It uses much more power to lift off when stationary because there is no
translational lift.

So if the helicopter is at maximum power while moving, it has no "extra" power
to hover or land gently or take off. It can fly as high as Everest, but it
can't land or takeoff.

I remember reading (I think it was "Chickenhawk", great book) that some pilots
in Vietnam with an overloaded helicopter stuck on a ridge would basically drop
it off the side of the ridge to get some forward speed before they would
recover and climb up to altitude. That takes guts.

While I'm telling anecdotes, a long time friend had always wanted to fly, it
was his dream, so he joined the Air Force after school. He passed the basic
ab-initio training with flying colours and got assigned to heavy transports.
He quit after two years. I was very surprised and asked him why. He said he
was so scared he couldn't handle it. (He wouldn't say what, but I assume
something like short landings at night on unmade strips in the middle of the
bush, etc.)

» **The request**:
Answer these from the forum post:
(a) Why does a helicopter need much more power to lift off when stationary?
(b) What would some pilots in Vietnam do with an overloaded helicopter stuck on a ridge?
(c) What kind of aircraft was the friend assigned to after his basic training?
Rely only on the forum post for your answers.

» **Dataset section**:
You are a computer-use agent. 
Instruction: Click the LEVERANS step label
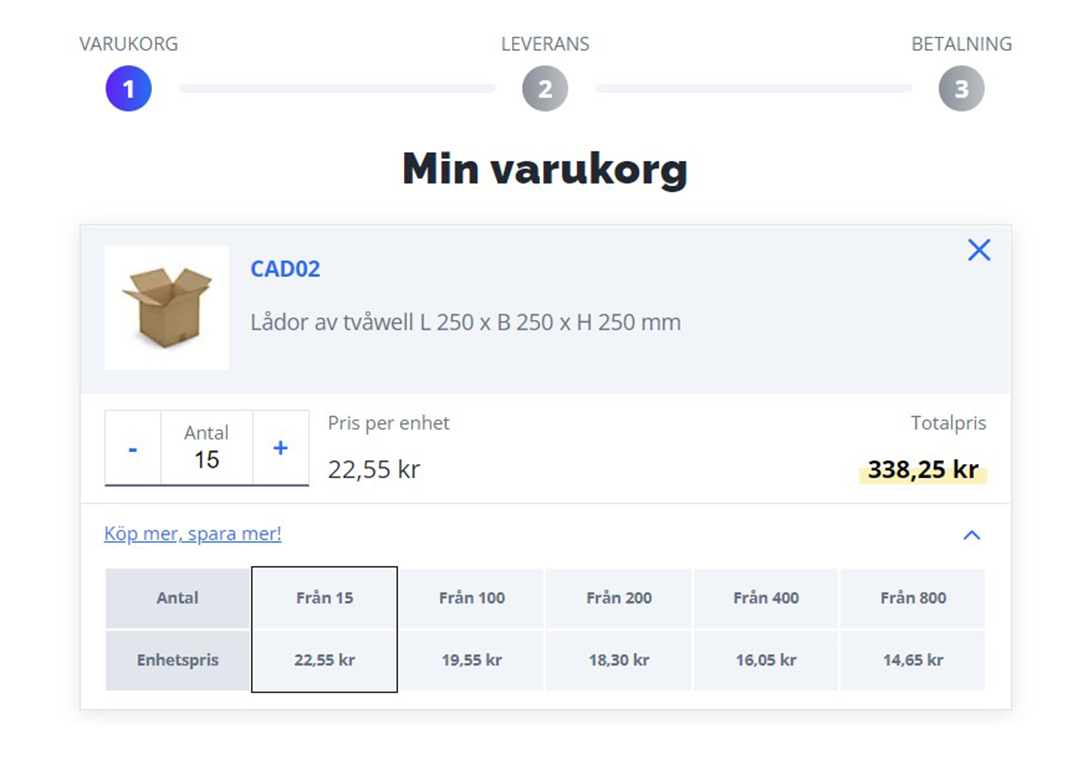click(x=545, y=44)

» **Answer**:
(a) There is no translational lift.
(b) They would drop it off the side of the ridge to gain forward speed, then recover and climb to altitude.
(c) Heavy transports.